Today, I want to share with you another story (after this similar one shared earlier) about bridging machine learning with circuit simulation. Recently, I succeeded in teaching neural networks to speak the language of circuits again, this time however, I solved the spectral bias problem! You can read more about this success in my research paper called „Ψ-xLSTM: Automated Behavioral Verilog-A Generation from Distilled Physics-Informed xLSTM Networks for High-Frequency Device Modeling“ which got published today in the IEEE Access journal. Also, check out the code behind it at on my GitHub repository.
Imagine you’re trying to teach a musician to play Beethoven, but they can only hear bass notes. They’d miss all the beautiful high-frequency melodies. This is exactly what happens with Physics-Informed Neural Networks (PINNs).

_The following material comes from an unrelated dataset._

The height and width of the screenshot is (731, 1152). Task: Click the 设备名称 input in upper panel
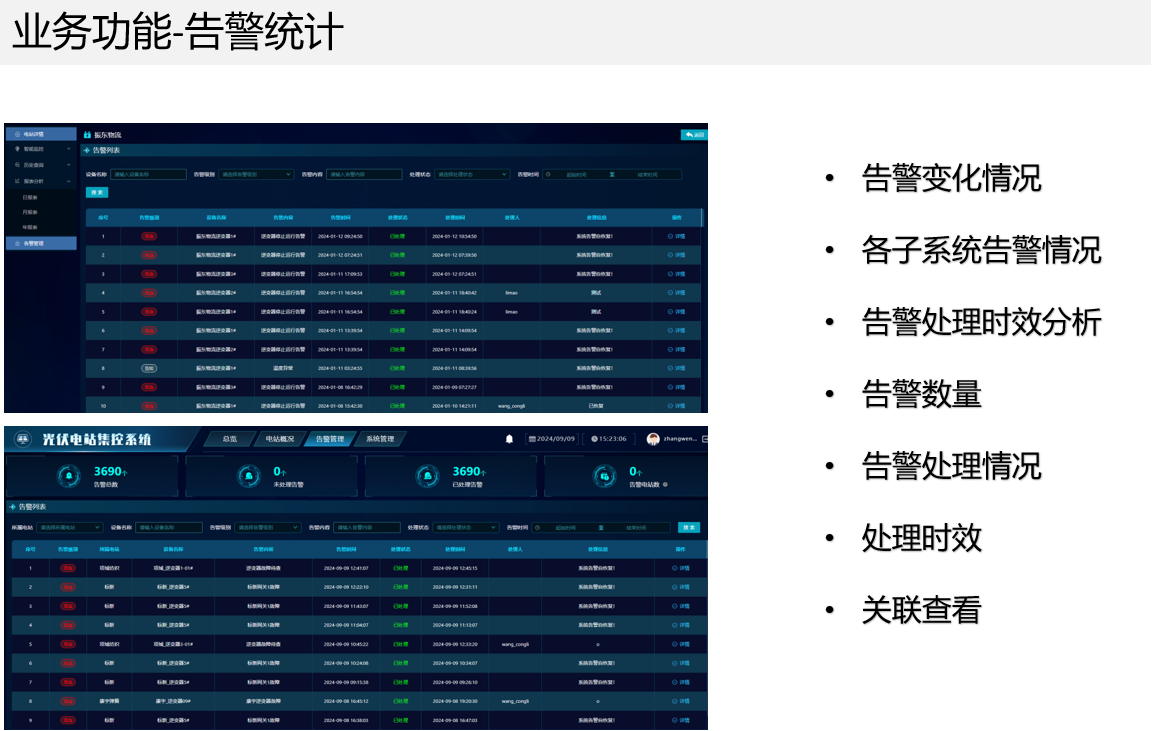148,174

PINNs are brilliant because they learn physical laws like Maxwell’s equations or circuit dynamics by embedding them directly into their training. No more „black box“ neural networks that violate conservation of energy or produce physically impossible predictions.

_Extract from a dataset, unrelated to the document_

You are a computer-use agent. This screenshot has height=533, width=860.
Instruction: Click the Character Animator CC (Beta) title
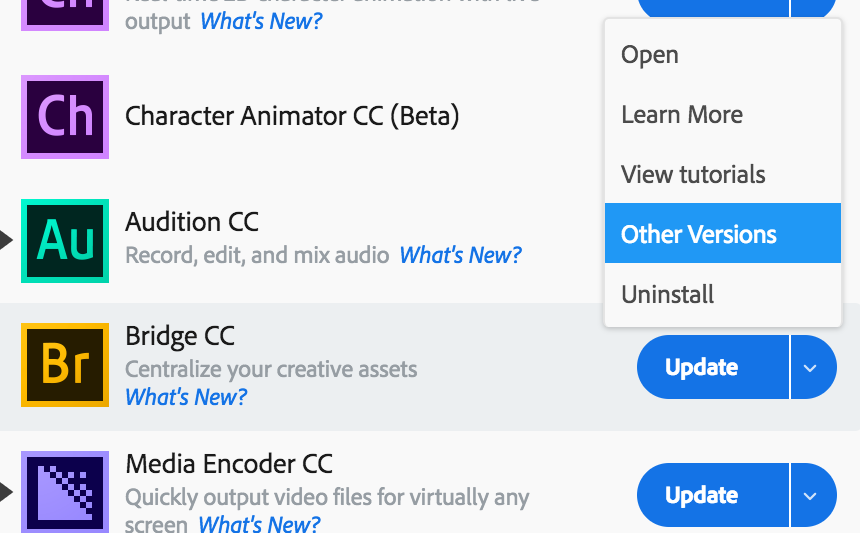coord(292,116)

For modern electronics operating at GHz speeds, this is a dealbreaker. A PINN might correctly predict DC characteristics of a memristor but completely miss the fast switching transients that actually matter in real circuits. More about how I modeled printed memristors inspired by PINNs, you can read here.
This is where Physics Structure-Informed Neural Networks (Ψ-NN), that will in my view have the magnitude, reach and importance of the PINNs, changed the game. Instead of just training a network and hoping for the best, Ψ-NN discovered that neural networks naturally learn physical symmetries. Think of it like this: if you train a network on data that follows even-function symmetry (like f(-x) = f(x)), the network’s weights will spontaneously organize into patterns reflecting that symmetry. Ψ-NN exploits this by clustering weights and finding that many neurons learn redundant features that can be compressed into shared parameters.
For high-frequency dynamics up to 150 kHz (with MHz-GHz as future work), a critical regime for modern circuits, the spectral bias problem reared its head. The models would fail to capture the sharp edges that dominate power consumption and signal integrity.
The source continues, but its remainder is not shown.